Alistair Croll and Edd Dumbill are the co-chairs of the O’Reilly Strata Conference. They dropped in on theCube at Strata-Hadoop World 2012 to talk Big Data. The growing conference has been experiencing incredible growth and maturation; it illustrates the growing importance of the topics covered here. Croll notes that this is right where the event should be, anticipating the curve and finding that spot where humans touch technology. Currently, the event is in the phase where the hype is behind them, and real world issues and applications are all the discussion, as the technology has climbed into the “people stack”.
The path is navigated by a reliance on realizing the importance of data. The concept of “garbage in” and “garbage out” is critical – thus curating data which can certainly lead to bad things such as privacy issues, civil rights issues and more is a central strategy here, if you can feed good data and nourish it, data can help the organization be healthy and wise. Edd Dumbill notes that machines exist in service to people. Data tells us things about people, and focus on design and thus user experience is extremely important.
Data has things to conquer, and the approach is adapting to these situations. One element is design. Design is defined as helping people arrive at an outcome that you want. The simpler the element you are dealing with, the easier it is to line up with business. As we simplify- Cloud computing is a tool and becomes just computing, Cloud storage becomes just storage, Big Data just becomes data. Organizations historically have used to make decisions based on guesses. What they now possess is the ability to ask good questions, gain analysis, and base decisions on that. Organizations that win are those that can turn that info into an outcome. It then exists in a realm of organizational structure of decision theory, and is at the heart of cultural change in a company. Many analytics need to be accompanied by coaches that can say such things as:
“You’re getting closer to that outcome”
“These are the people resisting that outcome”
“Here are the obstacles between you and that new outcome”
Thus programming the organization to go after the data suggested is a completely unresolved outcome. Over time, if we can assist people in understanding why they made decisions with great metadata and support traced throughout the system, then understanding of what decisions were made and how as data flows becomes the norm.

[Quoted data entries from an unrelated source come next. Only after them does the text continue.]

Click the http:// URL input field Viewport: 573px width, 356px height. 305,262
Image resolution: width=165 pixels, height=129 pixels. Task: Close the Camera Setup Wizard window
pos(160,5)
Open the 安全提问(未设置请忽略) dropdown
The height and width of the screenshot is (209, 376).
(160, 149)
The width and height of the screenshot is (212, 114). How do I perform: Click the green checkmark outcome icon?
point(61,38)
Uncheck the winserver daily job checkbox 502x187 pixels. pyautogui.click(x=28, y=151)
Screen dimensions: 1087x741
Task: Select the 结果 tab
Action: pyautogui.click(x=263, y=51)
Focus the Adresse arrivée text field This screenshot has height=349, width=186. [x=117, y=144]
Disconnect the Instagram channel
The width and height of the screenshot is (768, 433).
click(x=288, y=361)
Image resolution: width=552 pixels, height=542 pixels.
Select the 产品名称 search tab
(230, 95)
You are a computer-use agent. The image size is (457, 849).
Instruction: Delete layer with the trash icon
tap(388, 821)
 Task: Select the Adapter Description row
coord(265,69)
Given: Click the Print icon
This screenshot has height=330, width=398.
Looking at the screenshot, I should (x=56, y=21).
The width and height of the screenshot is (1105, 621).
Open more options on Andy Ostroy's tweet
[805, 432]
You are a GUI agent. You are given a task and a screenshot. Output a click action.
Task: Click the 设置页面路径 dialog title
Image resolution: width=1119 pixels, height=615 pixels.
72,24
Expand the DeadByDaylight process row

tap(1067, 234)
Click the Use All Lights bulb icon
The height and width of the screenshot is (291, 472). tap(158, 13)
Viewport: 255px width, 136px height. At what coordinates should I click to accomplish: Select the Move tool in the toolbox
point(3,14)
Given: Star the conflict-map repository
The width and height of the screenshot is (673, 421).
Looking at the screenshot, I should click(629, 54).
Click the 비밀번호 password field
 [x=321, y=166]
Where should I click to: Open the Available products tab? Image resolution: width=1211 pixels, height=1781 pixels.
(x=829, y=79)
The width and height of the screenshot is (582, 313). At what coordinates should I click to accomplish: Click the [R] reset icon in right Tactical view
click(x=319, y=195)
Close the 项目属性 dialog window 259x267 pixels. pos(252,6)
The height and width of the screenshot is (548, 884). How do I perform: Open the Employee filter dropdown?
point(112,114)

Dumbill showed off a little mini conference project, with multi-interface data sensors placed throughout the Strata event. These fifty sensors have been streaming data up through a wireless mesh networking network and a feature a slew of information sensors – PIR, temperature, noise, and humidity. The project is an actual example of data collection, tracking and delivering data to a team of data scientists. Along with photos, hotel data, and different points of information, the results of the lab and information that is analyzed from it is planned to be shared at next year’s conference.
Strata is looking to the future, where a metadata wave is expected. Metadata goes beyond Hadoop and into some important things to consider. The shift to metadata reinforces Cloudera’s statements that interactive access to data is crucial. The need to cope with streaming data will continue to be important, in addition to design. The focus will turn to developing a strategy to discover valid enterprise data architectures as they actually start to happen. These will come from ongoing case studies and harvesting data easily from these models will drive consumption in new ways.